In SARS-CoV-2, small steps but big wins

Karen Titus

December 2020—By its very nature, the global pandemic has forced laboratories to look far and wide, to bring binoculars, in essence, to their views of supply chains, testing platforms, personnel, and the like.

As COVID-19 churns on, some labs are looking through a tinier lens as well. These labs aren’t trading their binoculars for a jeweler’s loupe, exactly, but they have found small and significant success stories closer to home.
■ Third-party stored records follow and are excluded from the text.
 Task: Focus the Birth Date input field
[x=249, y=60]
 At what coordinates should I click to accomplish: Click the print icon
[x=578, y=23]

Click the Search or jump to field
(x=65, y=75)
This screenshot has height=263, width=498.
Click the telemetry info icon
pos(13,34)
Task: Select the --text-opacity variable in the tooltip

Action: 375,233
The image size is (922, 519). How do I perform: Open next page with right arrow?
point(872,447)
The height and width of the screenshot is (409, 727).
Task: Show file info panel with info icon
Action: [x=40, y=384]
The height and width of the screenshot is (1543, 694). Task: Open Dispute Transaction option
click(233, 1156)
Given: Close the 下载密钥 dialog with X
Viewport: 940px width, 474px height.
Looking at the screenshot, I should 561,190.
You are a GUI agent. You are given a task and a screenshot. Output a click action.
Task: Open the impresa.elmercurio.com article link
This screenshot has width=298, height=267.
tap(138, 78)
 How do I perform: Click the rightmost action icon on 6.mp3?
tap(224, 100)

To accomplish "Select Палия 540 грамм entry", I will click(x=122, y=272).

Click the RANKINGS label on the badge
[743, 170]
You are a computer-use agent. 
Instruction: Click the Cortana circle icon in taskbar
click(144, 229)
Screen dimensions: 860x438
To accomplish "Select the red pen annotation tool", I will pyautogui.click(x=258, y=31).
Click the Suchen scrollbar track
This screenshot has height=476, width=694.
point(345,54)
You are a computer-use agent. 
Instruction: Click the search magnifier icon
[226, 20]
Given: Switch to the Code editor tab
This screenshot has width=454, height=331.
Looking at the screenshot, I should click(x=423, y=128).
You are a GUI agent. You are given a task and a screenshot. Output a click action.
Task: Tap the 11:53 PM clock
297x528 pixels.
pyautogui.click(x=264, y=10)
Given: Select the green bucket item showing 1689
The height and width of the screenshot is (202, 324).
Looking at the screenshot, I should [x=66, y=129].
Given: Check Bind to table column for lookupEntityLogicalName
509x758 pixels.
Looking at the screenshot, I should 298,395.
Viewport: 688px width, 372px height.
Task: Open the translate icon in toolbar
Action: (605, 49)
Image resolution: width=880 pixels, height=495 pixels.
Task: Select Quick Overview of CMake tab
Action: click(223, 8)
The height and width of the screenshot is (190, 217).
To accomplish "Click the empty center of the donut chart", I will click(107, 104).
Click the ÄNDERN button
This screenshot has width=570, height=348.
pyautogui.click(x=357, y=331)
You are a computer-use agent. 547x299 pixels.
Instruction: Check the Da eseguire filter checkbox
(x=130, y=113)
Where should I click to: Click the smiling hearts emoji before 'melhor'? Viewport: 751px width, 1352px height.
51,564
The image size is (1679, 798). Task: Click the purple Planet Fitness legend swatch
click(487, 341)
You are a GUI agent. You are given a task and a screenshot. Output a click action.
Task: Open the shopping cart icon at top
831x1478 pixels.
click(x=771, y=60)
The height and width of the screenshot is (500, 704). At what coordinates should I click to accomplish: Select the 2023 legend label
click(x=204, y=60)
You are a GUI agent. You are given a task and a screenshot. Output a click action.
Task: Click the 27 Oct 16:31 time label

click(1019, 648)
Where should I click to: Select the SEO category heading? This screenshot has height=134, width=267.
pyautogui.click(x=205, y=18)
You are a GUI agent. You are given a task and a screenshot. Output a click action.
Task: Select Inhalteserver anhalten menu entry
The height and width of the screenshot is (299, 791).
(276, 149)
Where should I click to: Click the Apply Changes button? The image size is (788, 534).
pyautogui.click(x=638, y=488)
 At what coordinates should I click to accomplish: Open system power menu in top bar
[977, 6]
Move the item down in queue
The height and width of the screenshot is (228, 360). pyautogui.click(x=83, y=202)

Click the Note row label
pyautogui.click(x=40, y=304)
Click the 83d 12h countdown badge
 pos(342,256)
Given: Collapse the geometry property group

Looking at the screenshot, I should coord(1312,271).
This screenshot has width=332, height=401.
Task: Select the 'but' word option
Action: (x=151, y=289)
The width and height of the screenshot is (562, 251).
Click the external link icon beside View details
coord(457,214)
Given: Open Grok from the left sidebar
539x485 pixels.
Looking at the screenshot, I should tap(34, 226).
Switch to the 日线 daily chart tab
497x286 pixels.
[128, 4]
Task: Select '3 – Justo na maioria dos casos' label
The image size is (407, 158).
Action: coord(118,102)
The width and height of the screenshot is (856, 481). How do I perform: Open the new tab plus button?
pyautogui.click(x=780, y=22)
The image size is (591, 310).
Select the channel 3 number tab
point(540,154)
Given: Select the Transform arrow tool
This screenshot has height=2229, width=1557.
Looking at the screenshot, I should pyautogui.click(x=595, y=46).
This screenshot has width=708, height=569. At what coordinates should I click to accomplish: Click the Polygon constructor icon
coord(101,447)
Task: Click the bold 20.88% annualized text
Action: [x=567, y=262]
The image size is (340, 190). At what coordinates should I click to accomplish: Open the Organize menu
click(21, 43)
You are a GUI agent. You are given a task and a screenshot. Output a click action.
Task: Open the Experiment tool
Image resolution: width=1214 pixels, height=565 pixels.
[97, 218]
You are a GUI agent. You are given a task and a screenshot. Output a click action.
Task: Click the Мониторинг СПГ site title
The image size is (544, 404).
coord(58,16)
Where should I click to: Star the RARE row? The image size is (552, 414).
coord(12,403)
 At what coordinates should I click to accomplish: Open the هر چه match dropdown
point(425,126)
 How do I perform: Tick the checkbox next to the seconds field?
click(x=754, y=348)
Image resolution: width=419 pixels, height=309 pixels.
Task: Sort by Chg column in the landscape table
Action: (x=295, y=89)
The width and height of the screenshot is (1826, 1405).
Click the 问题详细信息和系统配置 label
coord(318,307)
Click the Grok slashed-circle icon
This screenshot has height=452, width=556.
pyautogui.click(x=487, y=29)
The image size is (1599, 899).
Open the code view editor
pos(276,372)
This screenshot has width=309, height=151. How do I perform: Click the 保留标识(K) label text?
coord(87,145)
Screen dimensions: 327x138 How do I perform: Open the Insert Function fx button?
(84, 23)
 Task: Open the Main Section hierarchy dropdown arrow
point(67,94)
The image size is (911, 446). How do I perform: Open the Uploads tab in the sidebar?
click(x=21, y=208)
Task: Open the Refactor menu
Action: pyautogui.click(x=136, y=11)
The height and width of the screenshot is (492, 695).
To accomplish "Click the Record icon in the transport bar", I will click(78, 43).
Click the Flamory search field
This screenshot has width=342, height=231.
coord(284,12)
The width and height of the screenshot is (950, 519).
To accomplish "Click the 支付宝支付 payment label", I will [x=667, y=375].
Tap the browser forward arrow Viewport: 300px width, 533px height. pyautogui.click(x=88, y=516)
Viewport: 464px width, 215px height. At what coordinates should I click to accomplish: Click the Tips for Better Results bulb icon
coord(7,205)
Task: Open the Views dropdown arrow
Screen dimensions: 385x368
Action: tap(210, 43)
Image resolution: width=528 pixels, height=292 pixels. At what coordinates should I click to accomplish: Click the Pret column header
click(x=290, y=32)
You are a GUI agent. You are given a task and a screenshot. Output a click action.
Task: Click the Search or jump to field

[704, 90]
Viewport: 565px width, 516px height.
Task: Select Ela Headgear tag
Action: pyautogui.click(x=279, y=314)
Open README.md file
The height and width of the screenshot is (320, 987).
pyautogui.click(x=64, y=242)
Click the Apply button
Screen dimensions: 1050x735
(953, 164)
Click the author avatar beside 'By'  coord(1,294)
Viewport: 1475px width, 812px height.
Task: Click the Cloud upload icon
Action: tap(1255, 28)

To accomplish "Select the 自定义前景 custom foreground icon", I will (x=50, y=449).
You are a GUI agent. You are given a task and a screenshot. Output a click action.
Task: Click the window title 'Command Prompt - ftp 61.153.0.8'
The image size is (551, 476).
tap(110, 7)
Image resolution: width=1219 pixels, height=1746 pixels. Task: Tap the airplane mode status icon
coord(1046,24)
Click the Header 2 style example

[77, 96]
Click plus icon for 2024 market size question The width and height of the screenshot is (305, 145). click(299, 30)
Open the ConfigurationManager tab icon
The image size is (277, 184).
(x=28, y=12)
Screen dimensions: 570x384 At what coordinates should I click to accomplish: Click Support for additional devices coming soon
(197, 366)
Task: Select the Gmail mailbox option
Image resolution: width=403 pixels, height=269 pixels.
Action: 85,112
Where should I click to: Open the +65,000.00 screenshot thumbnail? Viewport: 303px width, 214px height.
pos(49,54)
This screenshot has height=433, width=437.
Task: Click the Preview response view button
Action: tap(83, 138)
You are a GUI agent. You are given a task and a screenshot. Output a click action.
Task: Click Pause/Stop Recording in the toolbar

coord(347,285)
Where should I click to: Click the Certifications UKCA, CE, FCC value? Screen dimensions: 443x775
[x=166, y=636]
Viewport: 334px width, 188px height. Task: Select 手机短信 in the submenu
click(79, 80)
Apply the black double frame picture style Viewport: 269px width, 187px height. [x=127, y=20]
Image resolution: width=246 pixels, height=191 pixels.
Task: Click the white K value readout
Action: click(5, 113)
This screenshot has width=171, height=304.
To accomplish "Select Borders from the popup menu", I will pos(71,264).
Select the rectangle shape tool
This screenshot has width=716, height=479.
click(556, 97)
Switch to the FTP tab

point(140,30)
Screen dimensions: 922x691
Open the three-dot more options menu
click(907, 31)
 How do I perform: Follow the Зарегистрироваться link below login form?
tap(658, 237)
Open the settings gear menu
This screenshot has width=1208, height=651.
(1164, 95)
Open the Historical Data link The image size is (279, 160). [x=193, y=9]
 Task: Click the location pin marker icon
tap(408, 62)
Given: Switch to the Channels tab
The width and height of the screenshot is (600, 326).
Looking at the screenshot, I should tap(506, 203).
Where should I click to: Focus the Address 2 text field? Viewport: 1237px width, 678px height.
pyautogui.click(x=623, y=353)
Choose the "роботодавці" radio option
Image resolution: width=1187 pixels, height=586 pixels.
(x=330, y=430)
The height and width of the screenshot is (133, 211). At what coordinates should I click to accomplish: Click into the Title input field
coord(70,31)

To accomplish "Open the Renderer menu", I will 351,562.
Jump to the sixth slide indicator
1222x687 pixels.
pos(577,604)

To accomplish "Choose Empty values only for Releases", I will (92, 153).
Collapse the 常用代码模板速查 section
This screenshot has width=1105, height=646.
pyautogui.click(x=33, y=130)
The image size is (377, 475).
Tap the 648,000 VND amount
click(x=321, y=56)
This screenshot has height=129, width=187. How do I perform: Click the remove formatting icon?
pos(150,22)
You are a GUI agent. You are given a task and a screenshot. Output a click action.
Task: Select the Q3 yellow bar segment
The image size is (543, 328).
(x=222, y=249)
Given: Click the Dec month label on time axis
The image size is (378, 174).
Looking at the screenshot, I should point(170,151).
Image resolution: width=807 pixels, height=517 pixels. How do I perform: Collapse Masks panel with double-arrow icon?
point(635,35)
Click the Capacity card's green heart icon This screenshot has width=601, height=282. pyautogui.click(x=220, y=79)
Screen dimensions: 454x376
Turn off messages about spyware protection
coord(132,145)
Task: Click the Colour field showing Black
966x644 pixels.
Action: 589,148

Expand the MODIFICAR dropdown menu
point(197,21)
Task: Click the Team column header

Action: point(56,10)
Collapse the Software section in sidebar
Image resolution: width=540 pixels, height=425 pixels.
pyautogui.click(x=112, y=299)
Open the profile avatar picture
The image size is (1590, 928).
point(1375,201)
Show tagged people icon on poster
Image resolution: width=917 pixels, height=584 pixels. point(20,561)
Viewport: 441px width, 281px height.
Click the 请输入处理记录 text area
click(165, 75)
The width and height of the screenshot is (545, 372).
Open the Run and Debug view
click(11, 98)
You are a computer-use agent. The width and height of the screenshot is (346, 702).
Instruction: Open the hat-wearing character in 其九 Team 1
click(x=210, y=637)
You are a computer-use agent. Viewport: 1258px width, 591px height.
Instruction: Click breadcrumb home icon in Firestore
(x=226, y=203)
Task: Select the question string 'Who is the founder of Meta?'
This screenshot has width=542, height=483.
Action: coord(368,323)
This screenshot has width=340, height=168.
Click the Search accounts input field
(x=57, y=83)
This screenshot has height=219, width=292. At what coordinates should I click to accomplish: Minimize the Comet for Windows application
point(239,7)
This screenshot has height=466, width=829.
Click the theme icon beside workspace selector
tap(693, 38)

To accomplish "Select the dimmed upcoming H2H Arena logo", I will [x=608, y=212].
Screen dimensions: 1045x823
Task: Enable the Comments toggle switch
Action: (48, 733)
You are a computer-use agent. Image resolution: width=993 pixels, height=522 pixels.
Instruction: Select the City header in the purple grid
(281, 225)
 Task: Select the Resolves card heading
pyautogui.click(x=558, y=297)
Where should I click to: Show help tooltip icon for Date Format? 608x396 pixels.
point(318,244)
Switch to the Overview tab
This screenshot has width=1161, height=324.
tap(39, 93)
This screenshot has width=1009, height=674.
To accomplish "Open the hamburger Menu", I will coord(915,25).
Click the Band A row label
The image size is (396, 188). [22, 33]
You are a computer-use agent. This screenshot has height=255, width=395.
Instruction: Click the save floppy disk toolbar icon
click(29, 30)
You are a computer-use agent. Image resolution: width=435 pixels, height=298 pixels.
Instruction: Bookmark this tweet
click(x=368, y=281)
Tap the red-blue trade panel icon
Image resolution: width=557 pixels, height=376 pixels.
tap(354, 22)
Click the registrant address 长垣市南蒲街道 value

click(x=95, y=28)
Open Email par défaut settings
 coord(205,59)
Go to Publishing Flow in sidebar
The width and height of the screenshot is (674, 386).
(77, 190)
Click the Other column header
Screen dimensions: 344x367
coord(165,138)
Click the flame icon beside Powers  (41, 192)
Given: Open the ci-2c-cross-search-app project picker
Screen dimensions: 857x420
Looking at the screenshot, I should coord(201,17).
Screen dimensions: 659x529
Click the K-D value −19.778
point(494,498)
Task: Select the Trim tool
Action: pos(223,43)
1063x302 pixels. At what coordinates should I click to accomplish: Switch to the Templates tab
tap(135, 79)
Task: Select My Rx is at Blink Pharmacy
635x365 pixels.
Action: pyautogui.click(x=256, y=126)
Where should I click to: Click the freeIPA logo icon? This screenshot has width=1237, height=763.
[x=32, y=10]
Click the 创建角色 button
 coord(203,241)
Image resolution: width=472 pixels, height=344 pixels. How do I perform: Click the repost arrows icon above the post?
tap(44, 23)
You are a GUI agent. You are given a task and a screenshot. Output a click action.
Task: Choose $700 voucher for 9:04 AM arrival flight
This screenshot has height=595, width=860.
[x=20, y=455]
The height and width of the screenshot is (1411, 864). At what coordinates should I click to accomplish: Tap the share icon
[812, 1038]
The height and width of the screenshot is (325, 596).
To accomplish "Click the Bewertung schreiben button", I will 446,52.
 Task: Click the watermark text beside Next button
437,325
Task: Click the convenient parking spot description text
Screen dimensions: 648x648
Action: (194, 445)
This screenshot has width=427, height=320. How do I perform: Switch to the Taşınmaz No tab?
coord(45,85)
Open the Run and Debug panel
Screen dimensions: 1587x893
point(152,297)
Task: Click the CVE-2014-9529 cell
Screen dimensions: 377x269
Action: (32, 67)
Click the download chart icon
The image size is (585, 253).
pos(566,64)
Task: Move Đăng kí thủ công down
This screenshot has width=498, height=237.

Like so many others, Erin Graf, PhD, D(ABMM), has confronted a spinning roulette wheel since the pandemic’s start. In a talk she gave in an AMP webinar in October (she also spoke with CAP TODAY in a follow-up interview), Dr. Graf, director of microbiology, Mayo Clinic in Arizona, posted a vibrantly colored wheel titled, “Which supply chain issue will impact us this week?” Each segment contained a phrase familiar to everyone in 2020, ranging from “swabs” and “sheep blood agar” to “pipette tips” and “chlamydia and gonorrhea tests.”

As she surveys these continuous claims on her attention, Dr. Graf says, “I think none of us could have ever thought that COVID would have an impact on all these arms of the testing that we do.”

But if supply chain issues have been present almost from day one, so was an intriguing question from a colleague, which has unfolded into a heartening story.

Dr. Graf’s institution went live with a laboratory-developed test for SARS-CoV-2 on March 10. “It feels like years ago,” she says. “Decades ago.” The very next day, a transplant surgeon stopped by, in what was another pandemic-related first. “I don’t know about you, but I’ve never had that happen before,” she says. She begins her story almost like a-priest-walks-into-a-bar joke: “So a transplant surgeon comes to our lab. . . .”

He questioned them in detail, asking, among other things, about the test’s sensitivity and specificity, batch size, and when batches were being run. The question behind the question, as Dr. Graf puts it, was his wanting to understand the lab’s turnaround time for the test.

At the time, the laboratory was advertising a 24-hour TAT for all types of samples, including for the solid organ transplant groups, though that promise had a whiff of best-guess estimate about it, as Dr. Graf recalls. The test and EUA paperwork had been launched swiftly. “We really didn’t know how fast we were going to be able to do it.”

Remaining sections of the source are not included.